Lucille Ball famously said, “Ability is of little account without opportunity”. If you want your business to succeed, you must create opportunities for it to do so. You must find ways to make sure that when potential customers want to buy a product, it is yours, not your competitors, that springs to mind. You need your customers to feel that your proposition is trustworthy and innovative at the same time. Keeping top of mind is essential. It is a crowded, busy place, and brands and products continually vie for attention and bandwidth.
Too many would-be ‘millionaires’ dream up a great idea and think they have cracked it. They might even expend vast amounts of time, money, and energy on producing prototypes or even saleable products. That is what Lucille Ball would call ability. These people then sit back and get frustrated when their order books haven’t grown, and they are sitting on stock that they cannot shift. Ms Ball’s analogy would say they failed to create the opportunity. Opportunity is an essential part of the marketing mix. A few half-hearted Facebook ads will not win the battle for attention. You need to have a long-term strategy that you stick to. You must constantly remind your target market that you are there and have something to offer them. Also, remember to give your customers a reason to buy from you and not just wander off to the newest company offering them a cut-price trial.
It is easy for big, established brands. They appear to have unlimited advertising and marketing budgets that allow them to swamp the zone and buy up the airwaves. The behemoths occupy every inch of TV, radio, commercial billboard, and primetime sponsorship space. The likes of Coca-Cola seem to have endless cash reserves, but everything they do is carefully planned and run through cost-benefit ratio calculations. They did not become the giants that they are today by accident. At this point, you might be thinking, ‘what’s the point in trying then?’. Fear not; a small entrepreneurial business with a modest marketing budget can spend wisely and keep themselves in their customers’ thoughts. Here are some examples of some companies that do it well.
Coca-Cola
It is worth taking a look at how some successful companies operate. For years Coca-Cola just had one ‘original’ drink, then they developed Diet Coke. Product innovation was pretty limited. However, more recently, markets have become much more fragmented, and new competitor flavoured drinks came to the market. Coca-Cola needed to diversify to stay relevant. These days there are countless varieties to choose from, together with new flavour profiles like Vanilla, Raspberry, and Cherry. Consumers want something new. The legacy brand reassures them, and the fresh flavour profile brings excitement and points of interest.
Online gambling
The online gambling sector is also an excellent example of an industry that keeps itself top of its customers’ minds. In many markets, how it can promote products can be limited, so it has had to be genuinely innovative. Sports betting is easy – there is always the next match or the next race to bring punters back. Online casinos do not have that luxury and need to innovate to offer excitement constantly. One of the ways that they do this is by regularly introducing new slots to their portfolio. These could be updated styles of games or newly arrived titles, but they keep the player experience refreshed.

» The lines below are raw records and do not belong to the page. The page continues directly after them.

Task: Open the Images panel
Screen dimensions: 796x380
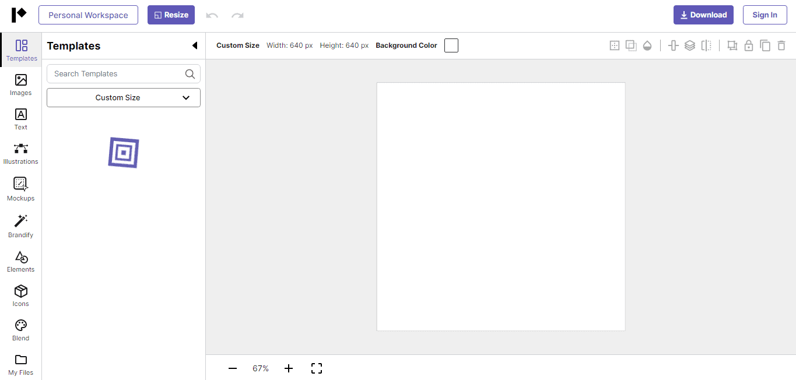Action: coord(20,86)
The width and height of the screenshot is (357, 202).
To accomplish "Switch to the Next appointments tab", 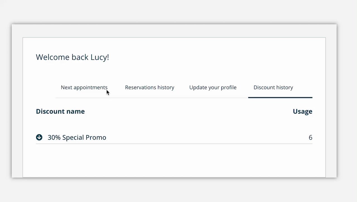I will tap(84, 88).
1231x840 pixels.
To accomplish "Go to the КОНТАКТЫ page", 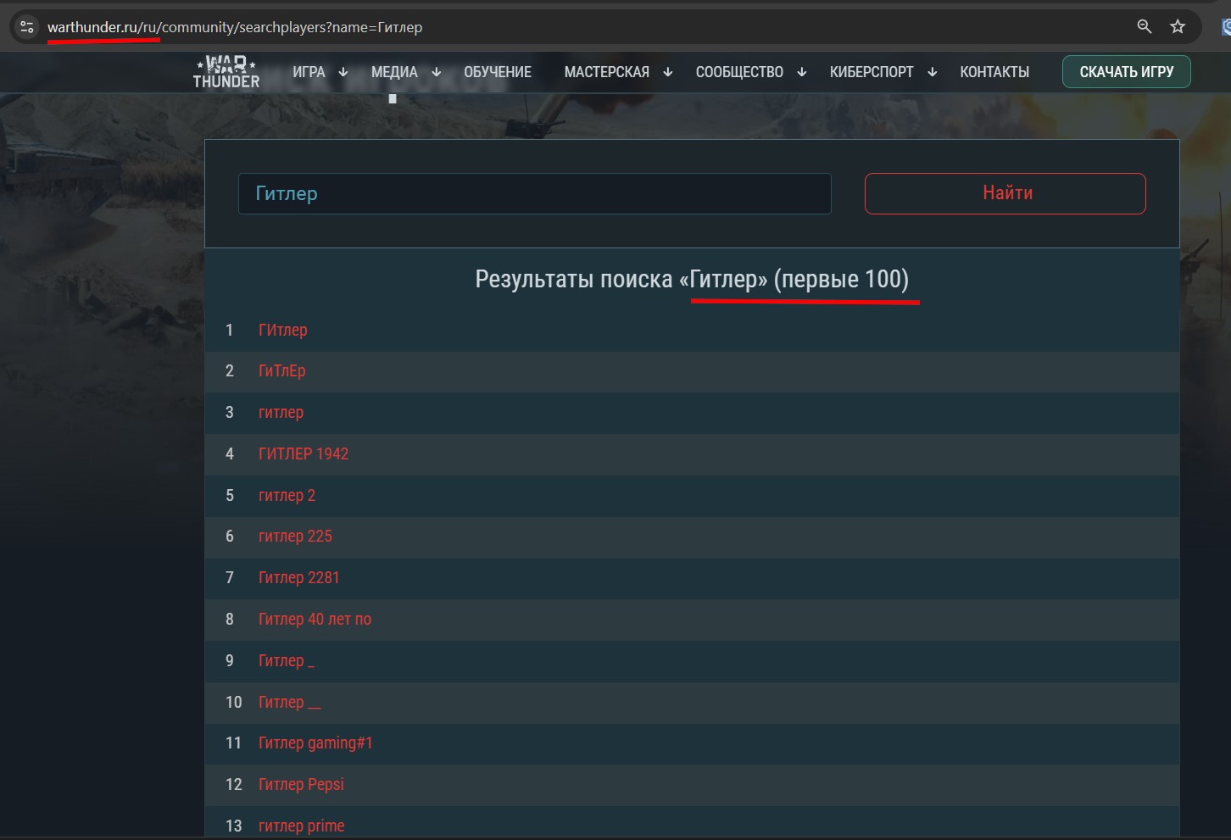I will pos(994,73).
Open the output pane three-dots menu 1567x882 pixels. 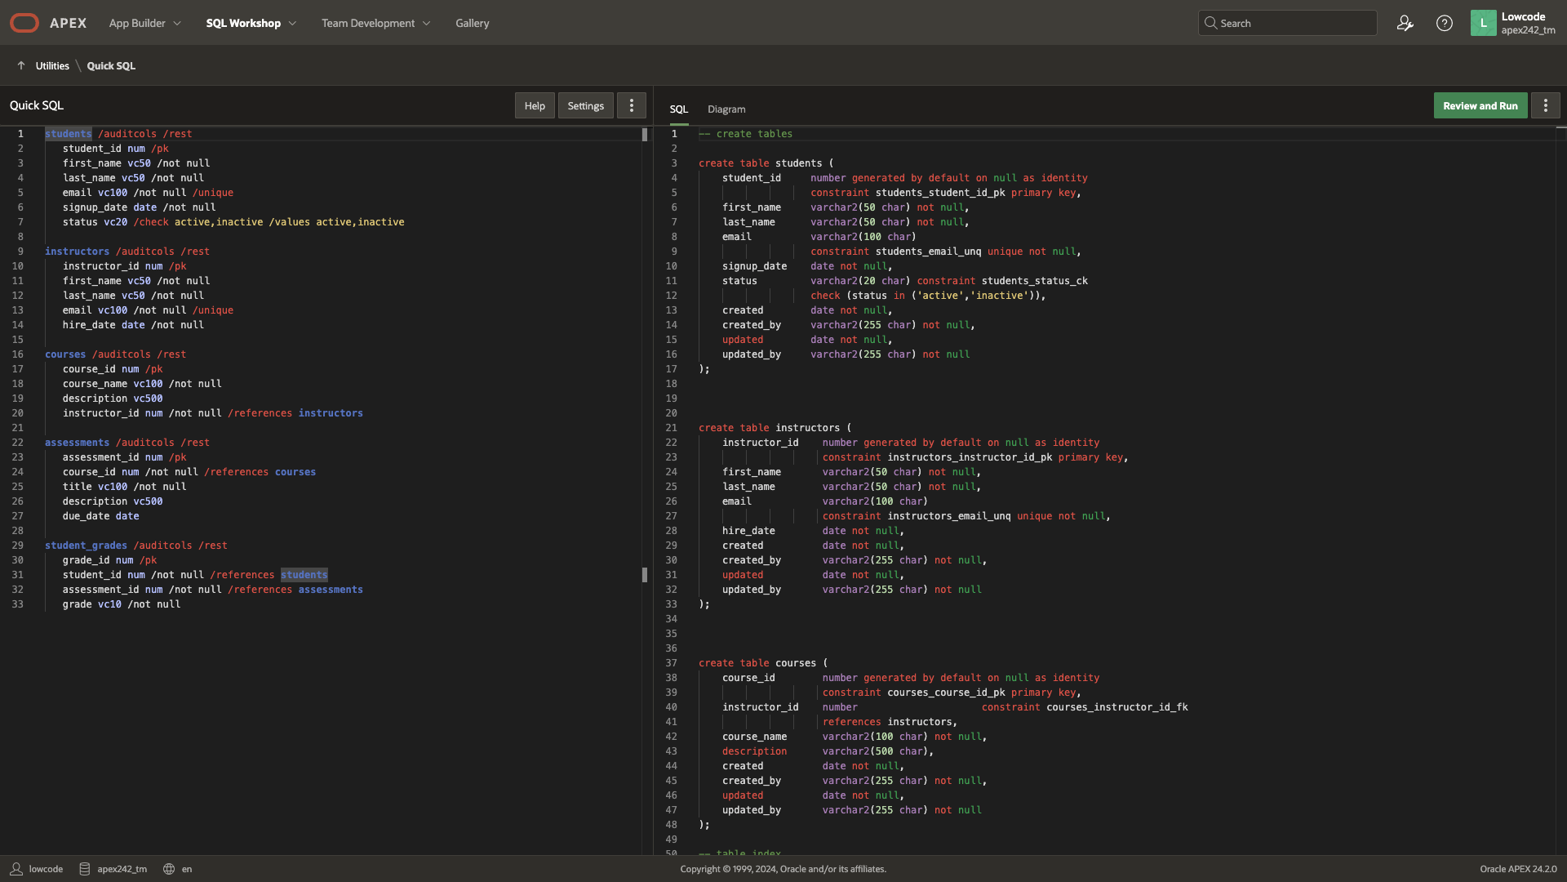(x=1545, y=105)
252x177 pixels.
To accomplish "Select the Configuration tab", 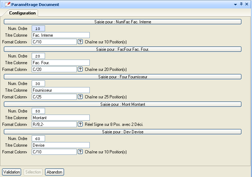I will point(23,13).
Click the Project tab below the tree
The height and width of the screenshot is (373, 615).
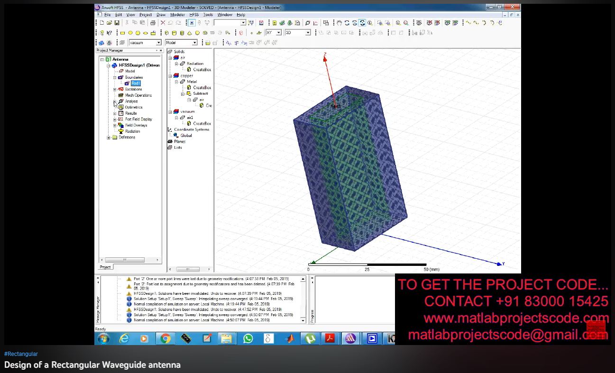105,267
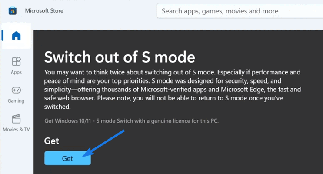Click the Apps grid icon
Viewport: 323px width, 174px height.
pyautogui.click(x=16, y=62)
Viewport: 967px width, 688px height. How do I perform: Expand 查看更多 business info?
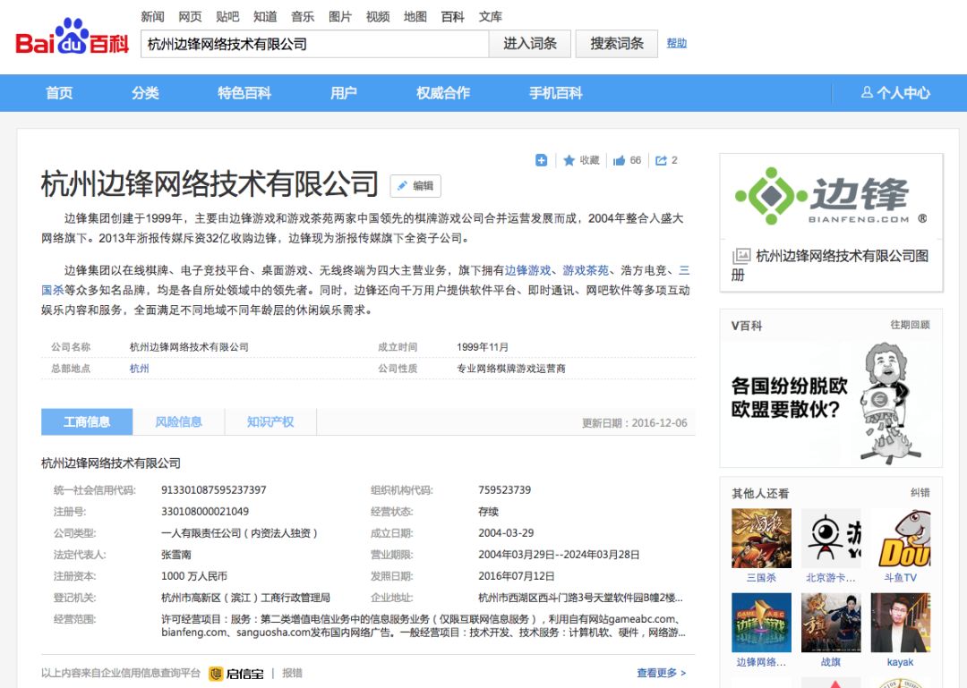(x=661, y=673)
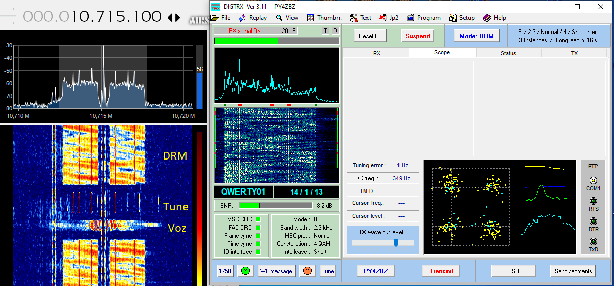Click the frequency step left-right arrows
The image size is (614, 286).
(174, 17)
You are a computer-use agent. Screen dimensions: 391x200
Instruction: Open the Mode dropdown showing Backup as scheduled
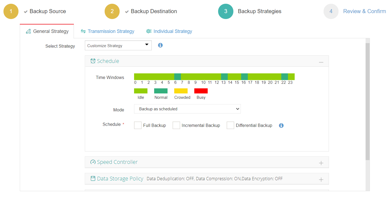(187, 109)
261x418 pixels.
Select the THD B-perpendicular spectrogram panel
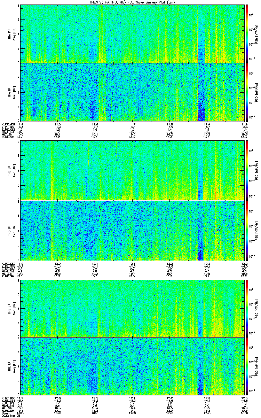(x=133, y=171)
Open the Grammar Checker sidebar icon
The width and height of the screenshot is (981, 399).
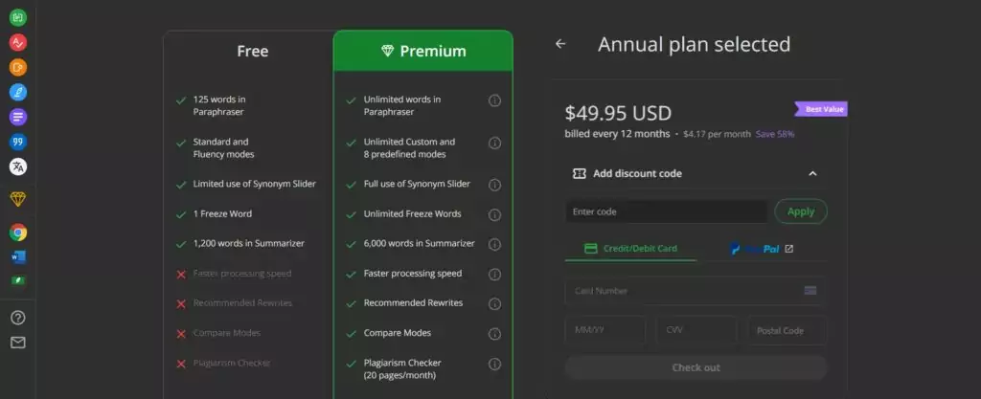(18, 42)
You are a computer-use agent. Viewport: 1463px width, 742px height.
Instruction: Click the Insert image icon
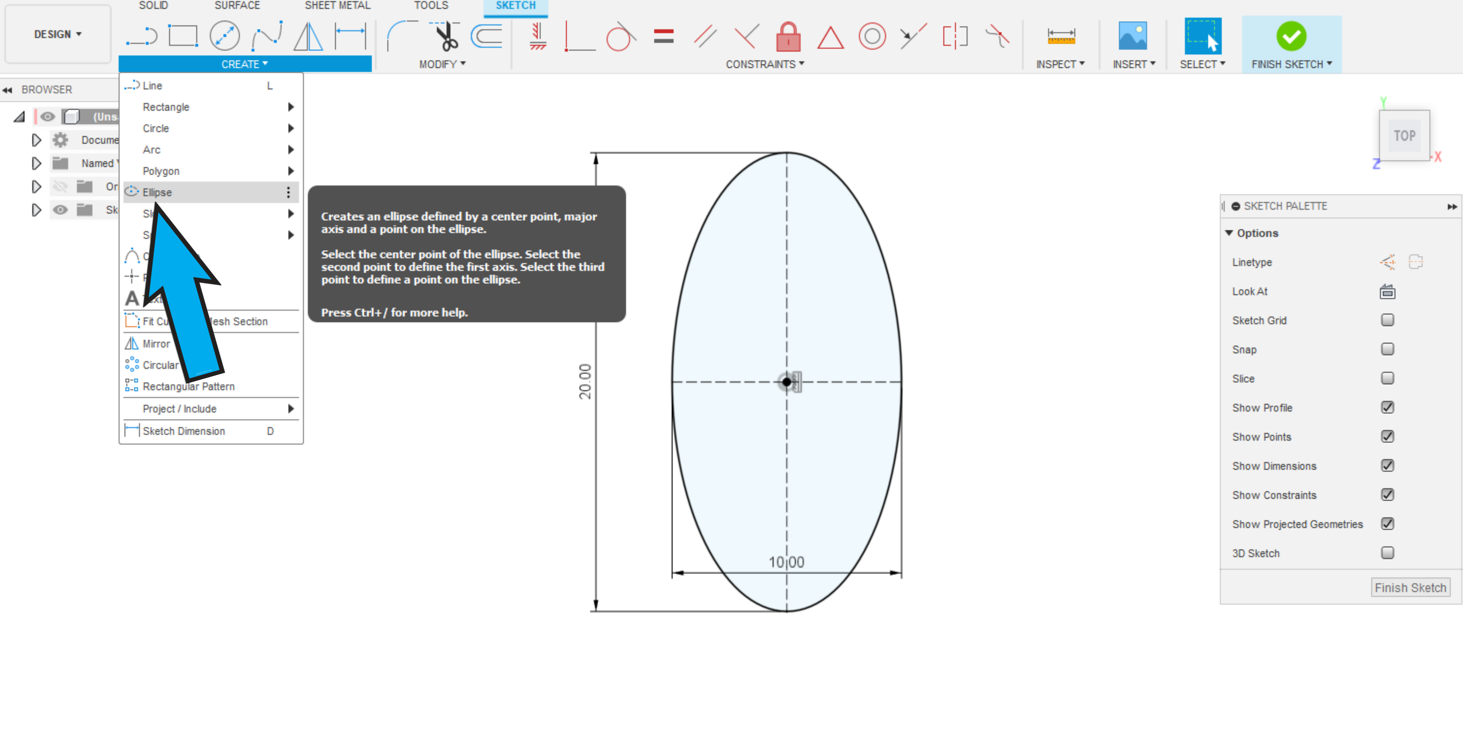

Independent fashion brands
Your business needs to ensure that it offers your customers inspiring and relevant products or services. The fashion industry is a great example to follow. They often drop new lines and clear out slow-moving stock at discounted prices. By building collaborations with influencers and contemporary designers, they piggyback onto the third-parties customer base. Small independent-clothing studio Lucy and Yak seem to do this effortlessly by working with artists and only producing limited editions of their product ranges.